O litoral de Pipa, em Tibau do Sul, no Rio Grande do Norte, transformou-se em matéria-prima criativa para o ceramista André Renan, de 42 anos, vencedor do primeiro lugar no 5º Salão Ceramistas do Brasil, prêmio nacional concedido nesta quinta-feira (22). A obra premiada, intitulada Resgate nas Profundezas, apresenta um escafandro envolto por um polvo e se destacou entre trabalhos enviados de diversas regiões do país.
Radicado em Pipa há 16 anos, o artista afirma que a convivência cotidiana com o mar e a biodiversidade local redefiniu seu percurso pessoal e estético. Natural do interior paulista, onde cresceu distante do ambiente litorâneo, André encontrou no oceano uma nova linguagem visual, fortemente ligada à fauna, à pesca artesanal e à cultura costeira.
Formado em Artes Plásticas, com habilitação em escultura, pela Escola de Música e Belas Artes do Paraná, ele atuou no Instituto de Arte Cerâmica, em São Paulo, antes de se mudar para o Rio Grande do Norte, em 2009. Na região, exerceu diferentes atividades profissionais — de professor a fotógrafo — até decidir, durante a pandemia, dedicar-se integralmente à produção artística.

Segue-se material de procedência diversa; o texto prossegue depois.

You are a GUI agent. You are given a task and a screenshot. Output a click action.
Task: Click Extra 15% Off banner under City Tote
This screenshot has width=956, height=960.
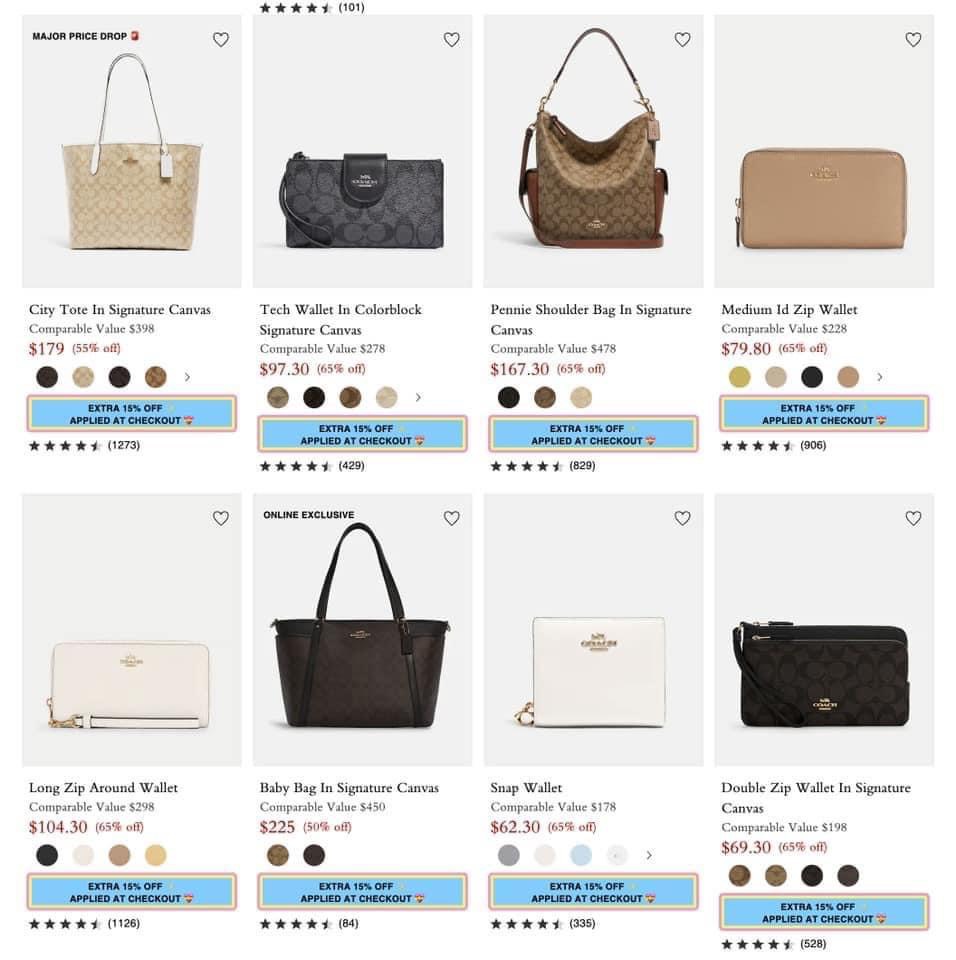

Em 2021, ao lado da esposa, fundou a Aratu Cerâmica, empreendimento que une produção autoral e sustentabilidade econômica. O ateliê fabrica peças utilitárias, como pratos, copos e jarras, sempre com elementos escultóricos integrados, além de obras exclusivamente artísticas.
A escultura premiada integra uma série autoral de escafandros desenvolvida recentemente pelo artista. O trabalho é produzido sem moldes, por meio da técnica do acordelado, em que a peça é construída manualmente, camada por camada. O processo inclui queima em alta temperatura, superior a 1.200 graus, utilizando uma massa cerâmica preparada com minerais que garantem resistência e impermeabilidade.
Para André, o prêmio representa mais do que reconhecimento estético. Segundo ele, a conquista valida um caminho artístico construído fora dos grandes centros e reforça a potência criativa do Nordeste no cenário nacional da cerâmica contemporânea.
As obras do artista são comercializadas na loja-ateliê em Pipa, frequentada por turistas brasileiros e estrangeiros, e também por meio de plataformas digitais.